The Score You See May Not Be the Score Lenders Use

Free credit score tools from your bank, credit card issuer, or a budgeting app almost always show you a VantageScore or a single version of your FICO score. That’s useful for tracking trends, but it may not match what a lender sees when you apply for credit. A mortgage lender is pulling a specific FICO version from each of the three bureaus. An auto lender is pulling an auto-specific FICO score. A credit card company might use FICO Bankcard Score 8 or a standard FICO 8.

The gap between what you see for free and what the lender sees can easily be 20 to 40 points, sometimes more. That doesn’t mean the free score is wrong. It just means different models, different data snapshots, and different weighting formulas produce different numbers.

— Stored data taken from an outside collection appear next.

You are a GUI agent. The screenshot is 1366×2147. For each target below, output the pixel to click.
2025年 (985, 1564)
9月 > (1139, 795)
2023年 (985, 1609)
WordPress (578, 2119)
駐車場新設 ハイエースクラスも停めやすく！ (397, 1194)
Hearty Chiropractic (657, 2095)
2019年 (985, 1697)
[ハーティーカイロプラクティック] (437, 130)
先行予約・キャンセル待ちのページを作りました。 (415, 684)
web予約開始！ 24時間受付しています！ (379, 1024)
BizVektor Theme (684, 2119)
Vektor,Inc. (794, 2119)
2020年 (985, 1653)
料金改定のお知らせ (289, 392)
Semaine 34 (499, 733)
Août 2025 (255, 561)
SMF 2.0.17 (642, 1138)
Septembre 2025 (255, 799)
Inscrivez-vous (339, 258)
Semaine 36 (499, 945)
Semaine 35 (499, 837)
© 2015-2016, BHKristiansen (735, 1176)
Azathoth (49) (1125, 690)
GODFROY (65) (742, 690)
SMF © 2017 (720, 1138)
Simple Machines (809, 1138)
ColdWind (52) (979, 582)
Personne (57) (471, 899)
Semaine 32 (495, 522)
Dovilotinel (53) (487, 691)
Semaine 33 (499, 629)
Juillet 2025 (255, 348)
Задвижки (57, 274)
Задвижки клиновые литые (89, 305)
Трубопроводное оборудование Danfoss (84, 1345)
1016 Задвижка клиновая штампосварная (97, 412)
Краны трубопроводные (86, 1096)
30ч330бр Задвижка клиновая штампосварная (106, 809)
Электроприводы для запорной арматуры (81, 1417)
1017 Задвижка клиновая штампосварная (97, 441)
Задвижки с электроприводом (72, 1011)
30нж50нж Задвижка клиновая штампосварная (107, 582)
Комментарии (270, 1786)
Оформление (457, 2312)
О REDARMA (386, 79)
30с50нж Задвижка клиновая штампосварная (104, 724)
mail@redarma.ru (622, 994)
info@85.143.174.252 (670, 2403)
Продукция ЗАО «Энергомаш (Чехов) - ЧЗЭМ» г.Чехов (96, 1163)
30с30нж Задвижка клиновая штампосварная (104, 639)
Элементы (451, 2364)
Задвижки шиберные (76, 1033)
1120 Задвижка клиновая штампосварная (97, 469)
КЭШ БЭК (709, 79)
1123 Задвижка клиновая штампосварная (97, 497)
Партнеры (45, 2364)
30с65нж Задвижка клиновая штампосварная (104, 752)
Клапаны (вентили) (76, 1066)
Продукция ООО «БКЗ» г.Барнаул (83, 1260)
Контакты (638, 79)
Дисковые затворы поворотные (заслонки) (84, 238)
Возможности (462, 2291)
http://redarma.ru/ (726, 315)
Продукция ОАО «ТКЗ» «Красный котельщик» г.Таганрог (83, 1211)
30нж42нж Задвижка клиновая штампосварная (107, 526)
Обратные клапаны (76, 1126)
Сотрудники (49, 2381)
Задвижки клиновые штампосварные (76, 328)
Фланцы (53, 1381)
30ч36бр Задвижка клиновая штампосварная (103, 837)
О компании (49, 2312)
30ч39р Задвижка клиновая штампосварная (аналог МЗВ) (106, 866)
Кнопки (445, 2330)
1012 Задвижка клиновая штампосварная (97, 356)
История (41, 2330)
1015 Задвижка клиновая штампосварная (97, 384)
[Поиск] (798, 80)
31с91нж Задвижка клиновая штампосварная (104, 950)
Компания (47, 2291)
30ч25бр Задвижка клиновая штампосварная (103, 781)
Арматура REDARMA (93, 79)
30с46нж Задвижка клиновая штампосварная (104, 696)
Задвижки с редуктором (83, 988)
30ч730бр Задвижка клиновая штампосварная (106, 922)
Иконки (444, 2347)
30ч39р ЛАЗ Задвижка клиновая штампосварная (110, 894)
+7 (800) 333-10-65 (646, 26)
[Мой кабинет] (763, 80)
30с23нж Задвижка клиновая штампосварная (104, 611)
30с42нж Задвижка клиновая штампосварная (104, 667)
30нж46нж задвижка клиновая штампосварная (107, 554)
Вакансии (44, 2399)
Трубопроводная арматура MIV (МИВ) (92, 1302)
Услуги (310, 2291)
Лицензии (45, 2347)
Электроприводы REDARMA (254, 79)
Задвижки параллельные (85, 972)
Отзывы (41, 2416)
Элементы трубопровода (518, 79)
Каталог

Why the Same Model Gives Different Scores at Each Bureau

Even when lenders use the exact same FICO version, your score from Equifax, Experian, and TransUnion can differ. Not every creditor reports to all three bureaus. Some report to only one or two, which means each bureau may have a slightly different picture of your credit history. The timing matters too: creditors report on different dates, so a payment you made last week might show up at one bureau but not the others yet.

Your score can also shift from day to day as new information flows in. A credit card balance that posts today changes your credit utilization ratio, which can nudge your score up or down before the next statement even closes.

What This Means When You Apply for Credit

If you’re shopping for an auto loan, the score that matters most is your FICO Auto Score, not the VantageScore on your banking app. If you’re applying for a mortgage, the lender will pull specific older FICO versions from all three bureaus (though VantageScore 4.0 is now an option for some lenders). For credit cards, many issuers rely on FICO Score 8 or a bankcard-specific version.

You can purchase your actual FICO scores, including industry-specific versions, through myFICO.com. That’s the most direct way to see what a lender is likely to see. The free scores from apps and bank dashboards are still worth monitoring because they track the same underlying habits. If your free VantageScore is climbing, your FICO scores are almost certainly moving in the same direction. Just don’t expect the numbers to match exactly, and don’t be surprised if the lender’s number comes in a bit higher or lower than what you’ve been watching.